----- Texte cité -----

De quoi vous parlerai-je, cette fois ? Je ne vois guère que la soirée passée à Colombo où nous sommes arrivés vers 3h lundi. Nous sommes venus nous amarrer auprès du "Salazie" qui devait partir le lendemain à 8h du matin. Tout autour de nous, étaient déjà une foule de canots montés par des naturels et aussi ces embarcations à balancier avec lesquelles ils peuvent affronter les plus fortes tempêtes bien qu’elles ne soient fait de quelques planches et des troncs d’arbres. Et aussitôt arrachés, nous étions envahis par les Cingalais ainsi qu’on appelle les habitants qui du reste ressemblent absolument aux Hindous, ce qui est très naturel, puisque Ceylan touche aux Indes. Ce sont des gens grands et presque tous très maigres et très élancés, parfois presqu’aussi noirs que des nègres, mais avec des cheveux et non de la laine sur la tête. Comme les Annamites, etc..., dont ils ont la petite chevelure très noire, ils se font un chignon et, de plus, portent un grand peigne comme on en met aux petites filles, mais en le plaçant en sens contraire. De plus, le nez et les lèvres sont beaucoup moins écrasés que chez les nègres, il y a même beaucoup de ces hommes qui ont des traits très fins et très beaux. Presque tous ont l’air très énergique ; très fier et, en réalité, ce ne sont que des brutes que les policeman font circuler à l’aide d’un énorme martinet dont ils sont toujours armés. Les femmes sont en général horribles, du reste on n’en voit guère dans les rues sauf celles de quelques gros commerçants qui vont se promener en voiture et en robe blanche bien entendu pour faire ressortir la couleur de leur peau.

A peine arrêtés, un petit remorqueur de la Cie des Messageries est venu nous accoster et nous mener à terre. L’impression à l’arrivée est tout ce qu’il y a de plus favorable; il y a d’abord le débarcadère le plus commode et le plus pratique que je n’ai jamais vu, les Anglais ont voulu faire à Colombo un grand port, il n’y avait rien naturellement, mais il y ont mis le prix et ont fait là quelque chose de splendide.

Le coup d’œil de Colombo est magnifique. Ce n’est pas à proprement parler une ville, il y a seulement autour du débarcadère quelques hôtels, magasins, les bâtiments de la douane, etc... Et ensuite sur un énorme espace de grandes avenues bordées de jardins au milieu desquels se trouvent des maisons, des villas. Figurez-vous toute une ville où les rues sont semblables à la route de Trouville du côté de Killerville, avec, en plus, l’éclairage au gaz qui va d’un bout à l’autre de ces avenues jusqu’à trois ou quatre kilomètres du débarcadère. Et avec cela, la végétation tropicale dans toute sa force: bananiers palmiers, baobabs, etc... La végétation est tellement active qu’elle est considérée comme, peut être, la plus belle du monde et c’est là que les commentateurs de l'Ecriture Sainte croient qu’était autrefois le Paradis terrestre.

Du reste, on ne voit que 2 couleurs dans cette ville: du rouge et du vert. Le vert des arbres, de l’herbe, des buissons. Tout le reste est rouge, le sol est très riche en fer et est d’un rouge vif, plus que les briques cuites. Les murs sont en briques, les toitures des maisons en tuiles, jusqu’au plus petit hangar tout est rouge. Et comme le rouge et le vert sont deux couleurs qui s’harmonisent très bien, ce rouge et ce vert très vifs, sous la lumière brillante de ces régions, offrent un coup d’œil magnifique.

-----

- Consigne A -
Dans les entrées, recopiez les lignes à partir de celle qui contient "has width=1024, height=649." jusqu'à celle qui contient "Looking at the screenshot, I should pos(44,832).", incluses, en renommant partout "icon" en "symbol" et en laissant tout le reste identique.
Le récit sur Colombo et les entrées ne proviennent pas de la même source.

----- Entrées de la tâche -----

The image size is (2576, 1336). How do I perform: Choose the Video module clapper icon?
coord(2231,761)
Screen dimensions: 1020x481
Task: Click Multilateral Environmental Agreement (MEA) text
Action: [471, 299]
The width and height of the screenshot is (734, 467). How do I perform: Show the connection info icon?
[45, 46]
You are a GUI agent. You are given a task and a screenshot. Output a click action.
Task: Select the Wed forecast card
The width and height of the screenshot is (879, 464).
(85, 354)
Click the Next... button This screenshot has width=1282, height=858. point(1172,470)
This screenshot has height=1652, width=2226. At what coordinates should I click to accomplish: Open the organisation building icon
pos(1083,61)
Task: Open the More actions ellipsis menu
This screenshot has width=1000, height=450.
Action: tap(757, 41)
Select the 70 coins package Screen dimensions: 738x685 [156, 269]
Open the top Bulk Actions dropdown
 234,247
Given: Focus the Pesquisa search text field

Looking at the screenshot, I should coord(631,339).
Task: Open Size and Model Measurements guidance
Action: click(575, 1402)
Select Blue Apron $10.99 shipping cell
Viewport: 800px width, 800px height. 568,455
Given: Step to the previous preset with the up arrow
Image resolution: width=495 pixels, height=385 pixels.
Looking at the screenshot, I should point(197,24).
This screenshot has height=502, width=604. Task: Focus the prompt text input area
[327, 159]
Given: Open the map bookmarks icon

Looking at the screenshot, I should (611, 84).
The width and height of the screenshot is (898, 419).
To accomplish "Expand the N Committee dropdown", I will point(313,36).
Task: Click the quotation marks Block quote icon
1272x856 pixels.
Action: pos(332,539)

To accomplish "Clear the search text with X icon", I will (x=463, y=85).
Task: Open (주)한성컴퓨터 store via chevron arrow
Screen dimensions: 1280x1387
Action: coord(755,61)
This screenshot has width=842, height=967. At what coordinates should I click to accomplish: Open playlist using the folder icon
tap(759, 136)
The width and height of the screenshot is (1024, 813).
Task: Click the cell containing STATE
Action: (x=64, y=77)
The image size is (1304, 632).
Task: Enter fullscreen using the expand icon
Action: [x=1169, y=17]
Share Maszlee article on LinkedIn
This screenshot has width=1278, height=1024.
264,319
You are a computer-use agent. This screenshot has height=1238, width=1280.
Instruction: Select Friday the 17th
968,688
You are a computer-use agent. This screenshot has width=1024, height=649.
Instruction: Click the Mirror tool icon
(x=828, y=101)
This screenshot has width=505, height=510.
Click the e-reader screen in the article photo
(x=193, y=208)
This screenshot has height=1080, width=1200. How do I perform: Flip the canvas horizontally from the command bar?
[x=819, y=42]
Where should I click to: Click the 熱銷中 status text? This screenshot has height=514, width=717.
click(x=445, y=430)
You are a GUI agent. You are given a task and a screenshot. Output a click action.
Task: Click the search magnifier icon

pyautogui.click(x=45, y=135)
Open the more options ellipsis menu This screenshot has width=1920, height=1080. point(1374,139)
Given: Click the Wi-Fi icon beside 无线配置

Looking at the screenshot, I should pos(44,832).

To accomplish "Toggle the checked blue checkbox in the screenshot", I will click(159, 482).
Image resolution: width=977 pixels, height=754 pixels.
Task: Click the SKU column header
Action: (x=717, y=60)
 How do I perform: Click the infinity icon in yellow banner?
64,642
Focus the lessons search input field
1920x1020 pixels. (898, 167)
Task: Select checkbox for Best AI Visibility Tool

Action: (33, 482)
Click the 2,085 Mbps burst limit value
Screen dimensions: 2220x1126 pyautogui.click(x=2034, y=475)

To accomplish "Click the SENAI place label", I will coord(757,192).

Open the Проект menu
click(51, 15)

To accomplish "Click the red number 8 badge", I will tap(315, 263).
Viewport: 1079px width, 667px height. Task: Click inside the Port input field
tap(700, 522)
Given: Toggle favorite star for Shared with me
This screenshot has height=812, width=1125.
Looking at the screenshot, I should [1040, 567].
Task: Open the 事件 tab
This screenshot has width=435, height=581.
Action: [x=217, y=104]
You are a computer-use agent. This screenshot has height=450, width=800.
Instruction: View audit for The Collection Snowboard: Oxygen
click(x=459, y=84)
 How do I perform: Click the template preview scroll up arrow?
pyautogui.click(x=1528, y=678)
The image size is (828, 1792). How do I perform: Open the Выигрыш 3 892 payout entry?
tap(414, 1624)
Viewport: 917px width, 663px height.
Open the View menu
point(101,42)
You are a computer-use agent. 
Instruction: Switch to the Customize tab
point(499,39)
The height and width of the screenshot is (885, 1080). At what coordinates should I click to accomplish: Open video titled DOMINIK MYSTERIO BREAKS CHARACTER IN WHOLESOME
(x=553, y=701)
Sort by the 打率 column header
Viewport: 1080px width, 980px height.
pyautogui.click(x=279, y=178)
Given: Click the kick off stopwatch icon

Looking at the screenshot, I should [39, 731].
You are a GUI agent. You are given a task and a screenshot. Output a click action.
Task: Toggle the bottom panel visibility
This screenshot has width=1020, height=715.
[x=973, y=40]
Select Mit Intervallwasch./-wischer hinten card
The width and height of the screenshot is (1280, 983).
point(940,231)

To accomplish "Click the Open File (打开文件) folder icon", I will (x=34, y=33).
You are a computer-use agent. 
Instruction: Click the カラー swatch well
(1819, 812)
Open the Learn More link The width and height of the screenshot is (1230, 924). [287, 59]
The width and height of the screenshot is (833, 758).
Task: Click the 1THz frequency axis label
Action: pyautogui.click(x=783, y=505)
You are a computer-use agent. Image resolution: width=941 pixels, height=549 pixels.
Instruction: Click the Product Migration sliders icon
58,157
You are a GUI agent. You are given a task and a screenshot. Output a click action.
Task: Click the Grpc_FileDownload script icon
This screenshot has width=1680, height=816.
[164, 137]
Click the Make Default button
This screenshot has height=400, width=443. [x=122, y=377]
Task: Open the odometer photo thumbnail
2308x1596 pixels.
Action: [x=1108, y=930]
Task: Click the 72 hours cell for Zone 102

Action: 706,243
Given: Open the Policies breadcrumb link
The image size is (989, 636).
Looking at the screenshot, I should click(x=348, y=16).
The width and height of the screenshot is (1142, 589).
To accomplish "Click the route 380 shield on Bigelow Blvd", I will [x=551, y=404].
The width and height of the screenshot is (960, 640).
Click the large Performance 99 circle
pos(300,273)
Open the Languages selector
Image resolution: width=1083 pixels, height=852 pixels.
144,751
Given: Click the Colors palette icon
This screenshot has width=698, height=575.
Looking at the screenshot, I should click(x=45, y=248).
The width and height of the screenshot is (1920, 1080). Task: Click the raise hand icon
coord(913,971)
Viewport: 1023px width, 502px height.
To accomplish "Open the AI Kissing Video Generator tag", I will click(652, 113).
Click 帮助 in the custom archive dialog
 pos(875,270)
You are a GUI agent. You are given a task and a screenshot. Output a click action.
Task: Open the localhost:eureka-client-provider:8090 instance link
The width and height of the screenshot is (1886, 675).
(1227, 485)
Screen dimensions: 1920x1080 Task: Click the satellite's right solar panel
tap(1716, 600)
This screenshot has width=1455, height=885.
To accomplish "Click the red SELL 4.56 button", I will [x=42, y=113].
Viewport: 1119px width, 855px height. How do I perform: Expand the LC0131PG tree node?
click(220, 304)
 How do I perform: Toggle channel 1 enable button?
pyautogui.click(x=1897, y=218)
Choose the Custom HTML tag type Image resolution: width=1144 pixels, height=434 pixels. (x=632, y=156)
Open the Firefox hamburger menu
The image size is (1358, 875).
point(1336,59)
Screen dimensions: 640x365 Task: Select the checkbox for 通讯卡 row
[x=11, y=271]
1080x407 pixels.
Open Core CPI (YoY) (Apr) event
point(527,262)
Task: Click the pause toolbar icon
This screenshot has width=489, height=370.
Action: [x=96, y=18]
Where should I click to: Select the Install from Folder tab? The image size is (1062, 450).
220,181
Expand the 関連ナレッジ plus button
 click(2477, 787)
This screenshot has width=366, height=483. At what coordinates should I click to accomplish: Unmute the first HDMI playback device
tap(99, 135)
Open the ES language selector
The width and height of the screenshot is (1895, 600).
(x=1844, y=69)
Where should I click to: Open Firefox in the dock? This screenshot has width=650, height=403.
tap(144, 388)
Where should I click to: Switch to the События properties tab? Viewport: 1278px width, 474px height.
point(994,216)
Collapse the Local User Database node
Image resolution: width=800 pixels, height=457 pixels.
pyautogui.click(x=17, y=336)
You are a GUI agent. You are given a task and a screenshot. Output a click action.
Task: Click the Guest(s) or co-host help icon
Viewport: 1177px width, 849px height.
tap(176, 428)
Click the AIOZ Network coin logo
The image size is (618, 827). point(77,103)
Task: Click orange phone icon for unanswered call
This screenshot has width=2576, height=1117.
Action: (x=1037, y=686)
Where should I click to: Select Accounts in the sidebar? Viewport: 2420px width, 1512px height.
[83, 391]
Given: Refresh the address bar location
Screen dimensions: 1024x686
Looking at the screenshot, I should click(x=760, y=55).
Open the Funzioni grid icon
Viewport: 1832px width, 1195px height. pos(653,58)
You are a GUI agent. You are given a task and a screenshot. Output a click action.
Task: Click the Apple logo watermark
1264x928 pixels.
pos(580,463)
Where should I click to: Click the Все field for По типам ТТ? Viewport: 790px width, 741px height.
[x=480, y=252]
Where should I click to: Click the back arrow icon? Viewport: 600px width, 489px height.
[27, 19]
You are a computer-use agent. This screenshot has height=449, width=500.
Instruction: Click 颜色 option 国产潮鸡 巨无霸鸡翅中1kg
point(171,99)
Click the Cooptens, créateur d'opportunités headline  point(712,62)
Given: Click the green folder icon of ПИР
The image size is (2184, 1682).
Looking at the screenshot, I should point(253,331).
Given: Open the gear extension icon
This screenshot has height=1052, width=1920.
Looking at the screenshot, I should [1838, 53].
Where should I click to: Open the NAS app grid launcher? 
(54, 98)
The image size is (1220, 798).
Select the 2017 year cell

-----

- Consigne B -
D'après le récit sur Colombo, quelles sont les deux seules couleurs que l'on voit dans cette ville ?

- Bonne réponse A -
You are a computer-use agent. This screenshot has width=1024, height=649.
Instruction: Click the Mirror tool symbol
(x=828, y=101)
This screenshot has width=505, height=510.
Click the e-reader screen in the article photo
(x=193, y=208)
This screenshot has height=1080, width=1200. How do I perform: Flip the canvas horizontally from the command bar?
[x=819, y=42]
Where should I click to: Click the 熱銷中 status text? This screenshot has height=514, width=717.
click(x=445, y=430)
You are a GUI agent. You are given a task and a screenshot. Output a click action.
Task: Click the search magnifier symbol

pyautogui.click(x=45, y=135)
Open the more options ellipsis menu This screenshot has width=1920, height=1080. point(1374,139)
Given: Click the Wi-Fi symbol beside 无线配置

Looking at the screenshot, I should pos(44,832).

- Bonne réponse B -
Le rouge et le vert.